Re: The future of meta-indices/libraries?

John Franks (john@math.nwu.edu)
Tue, 15 Mar 1994 20:56:16 --100


According to Peter Deutsch:
>
> Actually, we do plan to add this capability to the archie
> server system in the very near future. For WWW there's the
> obvious problem of what to index, since there is no real
> useful meta-info in the URL itself (how many copies of
> "default.html" are there, anyways? :-) so at this point
> we'd be happy to be told what to collect and serve.
>
..
>
> FYI, we now have a WAIS index search engine internal to
> the system as well, so we can index and serve template
> oriented info as well. We're planning to use this to
> gather and serve IAFA templates (among other things) and
> we can use this for WWW, if the info available requires
> it. If the WWW community can agree on a template
> structure for documents this may be the best way to go.
>
..

> I hope so. The only question is what's the best stuff to
> gather and index for a first pass. For that we need to
> hear from the community, keeping in mind the tradeoff
> between disk space and info desired. Can you all define a
> simple template (or perhaps use one of the IAFA ones)? Is
> the HEAD info enough? Once we know that the rest should be
> fairly easy.
>

I think the WWW community should have addressed this long ago. This
is the main area in which we are well behind the gopher community.

In my opinion, one of the most important design criteria should be to
eliminate the need for indexers (of whom there will likely be many) to
walk the entire server tree.
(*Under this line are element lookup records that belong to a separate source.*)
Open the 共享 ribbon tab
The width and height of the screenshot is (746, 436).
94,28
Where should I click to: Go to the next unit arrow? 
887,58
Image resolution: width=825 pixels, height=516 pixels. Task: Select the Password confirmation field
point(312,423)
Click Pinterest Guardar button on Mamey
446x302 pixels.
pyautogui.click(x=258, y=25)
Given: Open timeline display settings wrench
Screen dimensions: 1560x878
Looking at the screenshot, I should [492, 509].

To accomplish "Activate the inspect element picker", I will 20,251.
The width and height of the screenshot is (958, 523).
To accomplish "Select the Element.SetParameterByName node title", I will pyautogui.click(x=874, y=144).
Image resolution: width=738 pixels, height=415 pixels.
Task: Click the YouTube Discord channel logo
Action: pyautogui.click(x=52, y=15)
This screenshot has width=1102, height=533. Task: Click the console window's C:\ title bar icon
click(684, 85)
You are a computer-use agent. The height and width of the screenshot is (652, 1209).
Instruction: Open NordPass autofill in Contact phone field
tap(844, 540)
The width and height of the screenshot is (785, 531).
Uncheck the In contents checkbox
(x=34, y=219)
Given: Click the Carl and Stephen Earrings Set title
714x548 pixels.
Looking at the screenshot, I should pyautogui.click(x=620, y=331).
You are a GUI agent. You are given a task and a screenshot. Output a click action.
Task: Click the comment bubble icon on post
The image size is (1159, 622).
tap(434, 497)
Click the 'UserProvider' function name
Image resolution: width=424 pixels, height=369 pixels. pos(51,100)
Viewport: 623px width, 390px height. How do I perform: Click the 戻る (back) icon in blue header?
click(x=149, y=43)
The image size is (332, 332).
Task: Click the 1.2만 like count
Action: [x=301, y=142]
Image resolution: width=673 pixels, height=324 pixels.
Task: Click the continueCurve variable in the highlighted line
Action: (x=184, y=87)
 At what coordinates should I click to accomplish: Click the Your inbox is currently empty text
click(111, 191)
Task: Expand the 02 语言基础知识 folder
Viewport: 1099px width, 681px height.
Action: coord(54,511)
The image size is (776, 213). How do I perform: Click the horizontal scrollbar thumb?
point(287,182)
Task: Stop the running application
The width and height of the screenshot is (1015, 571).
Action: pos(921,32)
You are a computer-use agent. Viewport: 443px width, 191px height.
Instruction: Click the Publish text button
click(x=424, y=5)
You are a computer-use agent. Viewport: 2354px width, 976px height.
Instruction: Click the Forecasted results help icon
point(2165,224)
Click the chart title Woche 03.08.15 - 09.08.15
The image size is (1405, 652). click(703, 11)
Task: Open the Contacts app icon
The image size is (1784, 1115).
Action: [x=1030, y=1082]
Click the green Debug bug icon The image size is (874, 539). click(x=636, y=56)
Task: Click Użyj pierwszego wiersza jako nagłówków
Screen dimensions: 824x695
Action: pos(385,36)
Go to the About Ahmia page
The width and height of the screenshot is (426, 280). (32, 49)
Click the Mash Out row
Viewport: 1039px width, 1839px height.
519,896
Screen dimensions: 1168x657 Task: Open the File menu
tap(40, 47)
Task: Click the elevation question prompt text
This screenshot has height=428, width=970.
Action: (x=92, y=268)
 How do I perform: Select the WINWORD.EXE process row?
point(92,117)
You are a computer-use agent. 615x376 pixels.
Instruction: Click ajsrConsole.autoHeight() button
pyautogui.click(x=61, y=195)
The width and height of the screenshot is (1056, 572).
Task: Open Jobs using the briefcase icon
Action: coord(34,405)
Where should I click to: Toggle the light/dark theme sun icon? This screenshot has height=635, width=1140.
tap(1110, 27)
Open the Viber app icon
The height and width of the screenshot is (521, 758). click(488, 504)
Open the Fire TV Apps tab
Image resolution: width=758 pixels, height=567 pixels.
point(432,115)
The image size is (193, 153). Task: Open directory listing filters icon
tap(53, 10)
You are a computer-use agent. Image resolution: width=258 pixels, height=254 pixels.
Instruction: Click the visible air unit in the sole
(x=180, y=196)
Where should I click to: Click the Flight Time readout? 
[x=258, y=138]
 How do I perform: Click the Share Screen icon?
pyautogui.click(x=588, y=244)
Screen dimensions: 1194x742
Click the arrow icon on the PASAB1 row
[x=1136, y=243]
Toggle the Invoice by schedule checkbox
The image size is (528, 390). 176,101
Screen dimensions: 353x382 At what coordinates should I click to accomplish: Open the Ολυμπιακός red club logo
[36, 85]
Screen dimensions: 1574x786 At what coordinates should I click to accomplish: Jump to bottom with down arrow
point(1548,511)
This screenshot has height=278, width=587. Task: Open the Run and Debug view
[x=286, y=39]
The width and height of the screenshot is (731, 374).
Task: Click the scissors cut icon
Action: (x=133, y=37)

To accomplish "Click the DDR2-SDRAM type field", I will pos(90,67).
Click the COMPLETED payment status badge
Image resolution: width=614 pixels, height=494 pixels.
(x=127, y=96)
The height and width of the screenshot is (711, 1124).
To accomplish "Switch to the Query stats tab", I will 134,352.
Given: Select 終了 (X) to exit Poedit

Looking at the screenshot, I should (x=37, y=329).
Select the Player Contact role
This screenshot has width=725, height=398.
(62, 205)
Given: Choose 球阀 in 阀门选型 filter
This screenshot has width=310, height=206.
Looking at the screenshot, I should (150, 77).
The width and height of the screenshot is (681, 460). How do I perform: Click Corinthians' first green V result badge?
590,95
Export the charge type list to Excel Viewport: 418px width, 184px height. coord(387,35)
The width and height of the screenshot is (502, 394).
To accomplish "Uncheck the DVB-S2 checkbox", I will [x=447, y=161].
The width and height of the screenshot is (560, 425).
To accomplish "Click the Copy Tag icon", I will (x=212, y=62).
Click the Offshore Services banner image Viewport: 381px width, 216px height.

This can be annoying and it the worst
cases disruptive.

A second important criterion would be giving the maintainer control
over what is indexed.

I would argue for a very simple document to be provided to indexers
(or created on the fly for them). It should contain the following:

1. A creation date and optional expiration date
2. A list of the titles of all documents on the server paired with
the corresponding URL.
3. An optional short list of keywords relevant to this server.

Perhaps there are other things which would be useful, but it is
primarily the titles one wants to index and it is a good idea to keep
it simple. I think this should be provided with a standard URL for a
document of type text/plain. There is no need to get mired down in
changes/additions to any protocols.

As a server writer I would implement this by having my server create
this document on the fly when it is first requested and then cache
it for later use until it expires. Subsequent requests would get
the cached version until its expiration after which a new version
would be created and cached. The maintainer would set the expiration
period and could mark any part (or all) of his tree as not to be
indexed. The cached file would be extremely useful for features local
to the server also. For example, a search of all titles on the server
or WAIS searches which return a menu of *titles* of hits (this is done
now by WWWWais, for example, but it must search each document corresponding
to a hit to extract its title). Of course, other implementations might
work as well.

John Franks Dept of Math. Northwestern University
john@math.nwu.edu